Scan the entries for the word "screenshot" and report how many lines contain it, as a number with no other words.

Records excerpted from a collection
★ ★ ★ ★

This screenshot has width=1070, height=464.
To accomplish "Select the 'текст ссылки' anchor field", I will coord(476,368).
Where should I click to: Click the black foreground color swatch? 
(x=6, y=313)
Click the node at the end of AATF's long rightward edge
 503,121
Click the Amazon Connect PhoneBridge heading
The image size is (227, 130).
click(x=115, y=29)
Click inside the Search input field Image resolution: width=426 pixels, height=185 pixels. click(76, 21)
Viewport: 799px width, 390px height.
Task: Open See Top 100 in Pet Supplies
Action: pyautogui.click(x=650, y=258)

★ ★ ★ ★

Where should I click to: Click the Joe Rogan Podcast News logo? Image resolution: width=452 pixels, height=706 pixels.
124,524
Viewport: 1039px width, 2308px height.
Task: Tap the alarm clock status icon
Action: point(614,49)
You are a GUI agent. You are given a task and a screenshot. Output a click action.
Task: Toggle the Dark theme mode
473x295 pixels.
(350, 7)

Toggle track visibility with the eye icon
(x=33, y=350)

★ ★ ★ ★

▸ **Result for this exercise**
2